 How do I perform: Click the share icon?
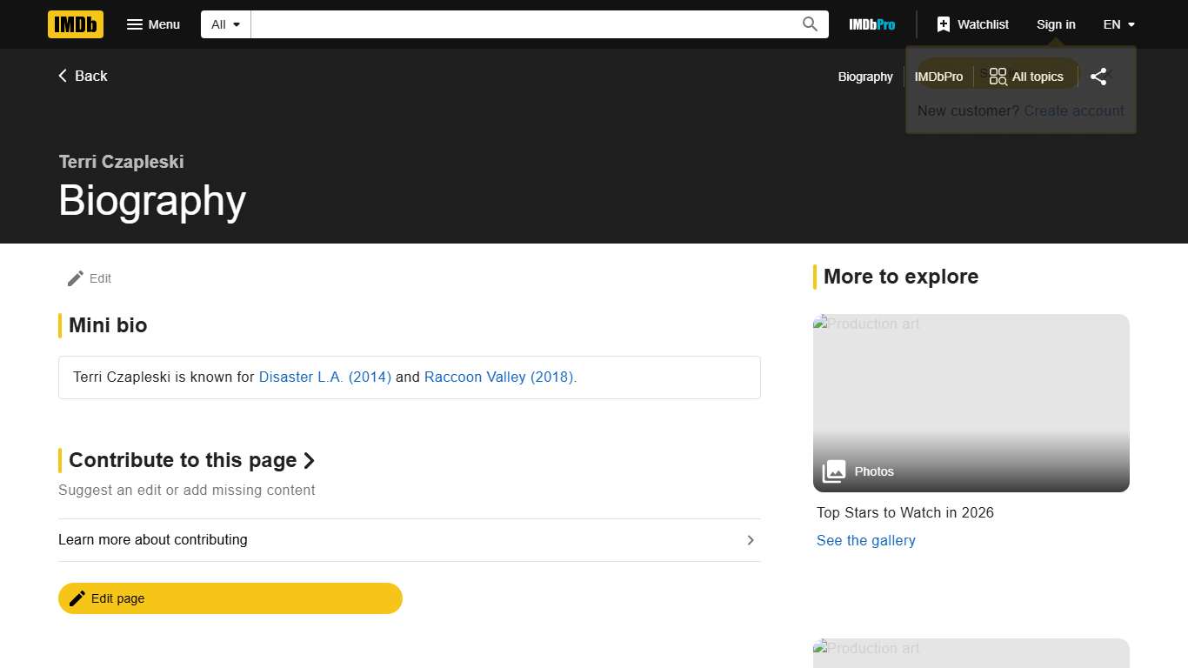1098,77
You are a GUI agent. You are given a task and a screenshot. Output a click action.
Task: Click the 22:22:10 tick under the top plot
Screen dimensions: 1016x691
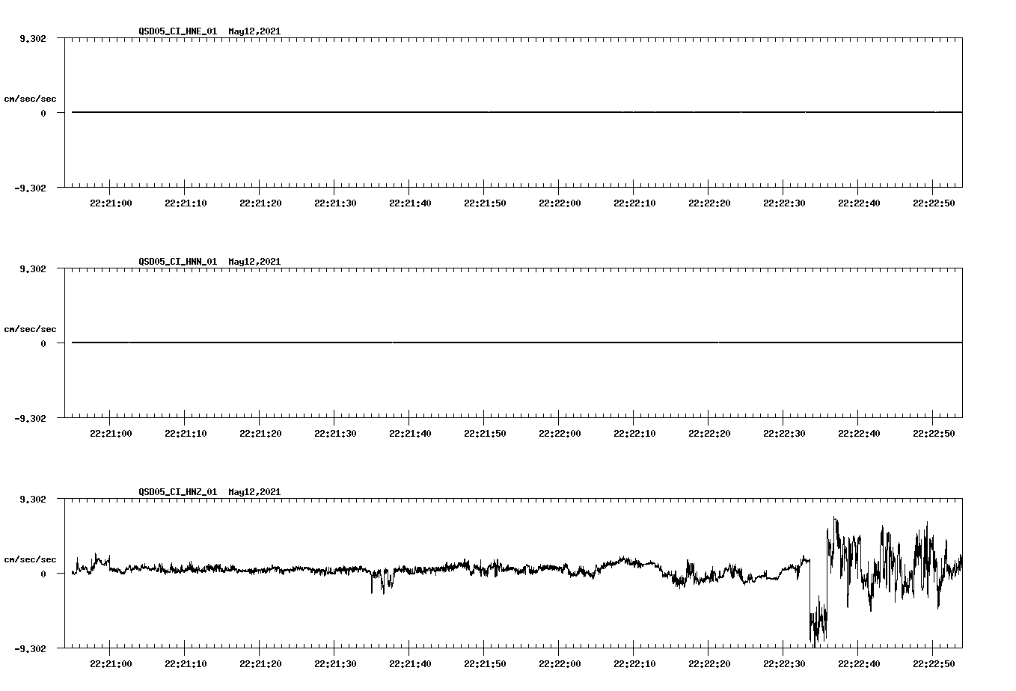636,202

-----

> **WHAT THIS TASK INVOLVES**
Leaving the pictures out, transcribe word for word the lines from the one with "Task: Click the" to the end of the material above, inclusive, and nothing else.

> **SOLUTION FOR THIS PROBLEM**
Task: Click the 22:22:10 tick under the top plot
Screen dimensions: 1016x691
636,202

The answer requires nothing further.